TASK: Within the records below, reproduce without change the lines from the line that has "Click the magnifier" through the line that has "Viewport: 1400px width, 866px height.", and only those.

SOURCE INFORMATION:

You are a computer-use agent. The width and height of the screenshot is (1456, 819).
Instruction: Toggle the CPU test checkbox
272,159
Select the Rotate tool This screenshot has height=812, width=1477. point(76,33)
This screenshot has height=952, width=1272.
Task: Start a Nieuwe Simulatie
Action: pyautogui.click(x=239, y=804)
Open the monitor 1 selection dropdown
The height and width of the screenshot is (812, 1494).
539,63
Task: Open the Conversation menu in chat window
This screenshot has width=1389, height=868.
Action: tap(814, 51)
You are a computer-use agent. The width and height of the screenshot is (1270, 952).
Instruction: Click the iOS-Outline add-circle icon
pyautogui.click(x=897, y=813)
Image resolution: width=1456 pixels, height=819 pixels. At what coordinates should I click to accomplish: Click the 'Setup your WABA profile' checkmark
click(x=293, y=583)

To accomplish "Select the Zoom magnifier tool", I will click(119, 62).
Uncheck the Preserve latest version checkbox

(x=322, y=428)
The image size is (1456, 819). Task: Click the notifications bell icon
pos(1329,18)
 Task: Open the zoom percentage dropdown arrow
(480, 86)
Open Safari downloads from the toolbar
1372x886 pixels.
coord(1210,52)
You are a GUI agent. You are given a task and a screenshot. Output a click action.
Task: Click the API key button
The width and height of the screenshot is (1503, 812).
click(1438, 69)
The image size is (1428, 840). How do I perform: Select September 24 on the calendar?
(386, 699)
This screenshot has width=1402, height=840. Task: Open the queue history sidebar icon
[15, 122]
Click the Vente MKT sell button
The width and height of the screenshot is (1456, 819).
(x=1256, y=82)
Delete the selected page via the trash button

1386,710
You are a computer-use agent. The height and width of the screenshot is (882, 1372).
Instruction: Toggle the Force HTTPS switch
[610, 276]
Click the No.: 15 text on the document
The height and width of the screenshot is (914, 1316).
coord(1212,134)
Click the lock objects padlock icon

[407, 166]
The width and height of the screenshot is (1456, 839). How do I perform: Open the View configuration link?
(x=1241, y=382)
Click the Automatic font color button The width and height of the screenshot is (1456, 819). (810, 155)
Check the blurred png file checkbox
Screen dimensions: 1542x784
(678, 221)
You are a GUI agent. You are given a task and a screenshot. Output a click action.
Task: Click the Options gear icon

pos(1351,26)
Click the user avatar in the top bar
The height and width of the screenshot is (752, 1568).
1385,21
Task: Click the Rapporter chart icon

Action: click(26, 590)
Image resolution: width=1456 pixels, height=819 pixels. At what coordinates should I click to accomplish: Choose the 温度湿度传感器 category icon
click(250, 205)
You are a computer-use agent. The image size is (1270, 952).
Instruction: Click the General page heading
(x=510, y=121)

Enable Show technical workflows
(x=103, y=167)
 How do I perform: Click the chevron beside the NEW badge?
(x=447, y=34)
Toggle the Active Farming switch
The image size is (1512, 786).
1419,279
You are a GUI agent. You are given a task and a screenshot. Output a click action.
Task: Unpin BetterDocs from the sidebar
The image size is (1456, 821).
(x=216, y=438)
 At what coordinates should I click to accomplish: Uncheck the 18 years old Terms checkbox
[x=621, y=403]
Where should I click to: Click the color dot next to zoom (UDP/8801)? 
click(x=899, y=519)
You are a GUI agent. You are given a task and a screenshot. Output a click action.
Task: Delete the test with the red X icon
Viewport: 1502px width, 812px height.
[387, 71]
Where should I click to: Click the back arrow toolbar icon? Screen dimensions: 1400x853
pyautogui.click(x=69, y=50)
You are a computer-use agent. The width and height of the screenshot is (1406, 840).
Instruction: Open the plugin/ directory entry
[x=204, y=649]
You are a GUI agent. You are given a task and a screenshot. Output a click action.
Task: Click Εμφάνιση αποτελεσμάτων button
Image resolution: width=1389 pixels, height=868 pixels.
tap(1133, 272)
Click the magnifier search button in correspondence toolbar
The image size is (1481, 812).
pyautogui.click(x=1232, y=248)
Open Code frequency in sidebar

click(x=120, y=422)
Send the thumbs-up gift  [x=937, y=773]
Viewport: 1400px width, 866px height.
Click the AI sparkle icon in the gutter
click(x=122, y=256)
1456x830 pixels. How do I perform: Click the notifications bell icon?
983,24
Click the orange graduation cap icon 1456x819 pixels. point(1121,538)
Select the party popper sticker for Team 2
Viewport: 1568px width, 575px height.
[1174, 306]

OUTPUT FOR THIS EXERCISE:
Click the magnifier search button in correspondence toolbar
The image size is (1481, 812).
pyautogui.click(x=1232, y=248)
Open Code frequency in sidebar

click(x=120, y=422)
Send the thumbs-up gift  [x=937, y=773]
Viewport: 1400px width, 866px height.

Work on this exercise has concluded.